§ Your assignment
Below are entries; output exactly the lines from the one with "Task: Choose the 苏宁易购 lion icon" to the one with "Image resolution: width=1055", both included, and nothing else.

§ Exercise material

──────────────────────────────

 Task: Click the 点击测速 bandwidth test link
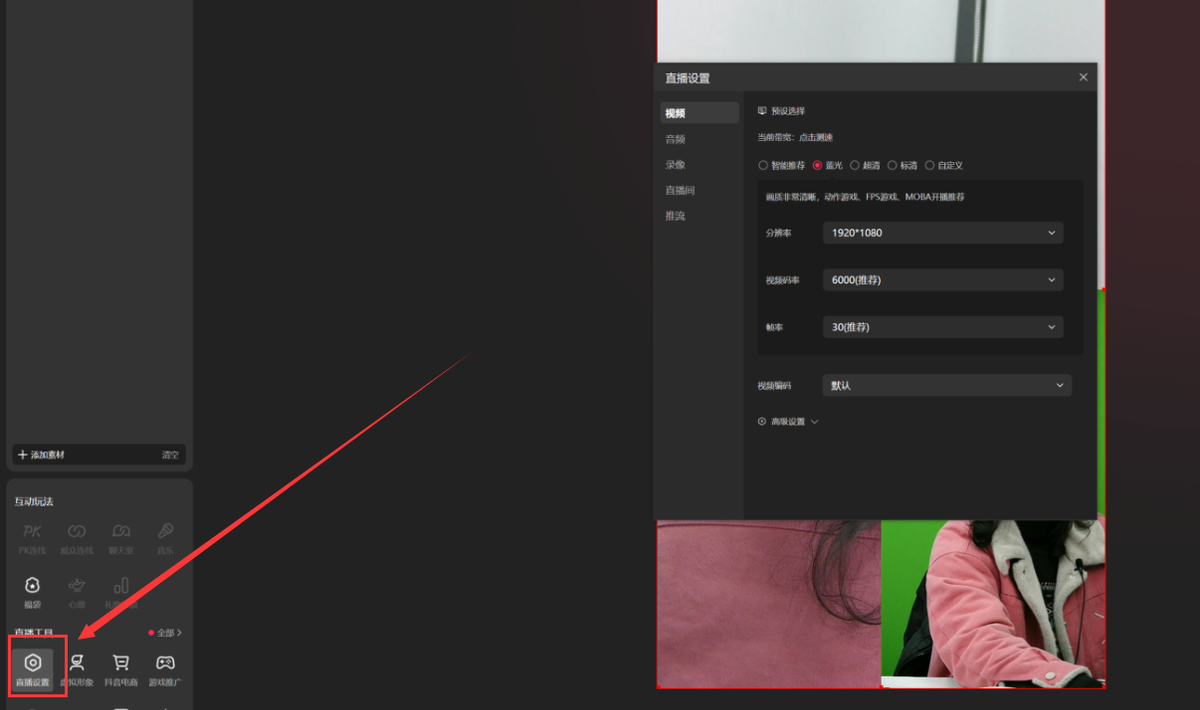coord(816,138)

──────────────────────────────

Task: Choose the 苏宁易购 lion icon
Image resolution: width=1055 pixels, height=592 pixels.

──────────────────────────────

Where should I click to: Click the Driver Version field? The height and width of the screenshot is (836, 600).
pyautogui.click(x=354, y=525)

──────────────────────────────

§ Task solution
Task: Choose the 苏宁易购 lion icon
Image resolution: width=1055 pixels, height=592 pixels.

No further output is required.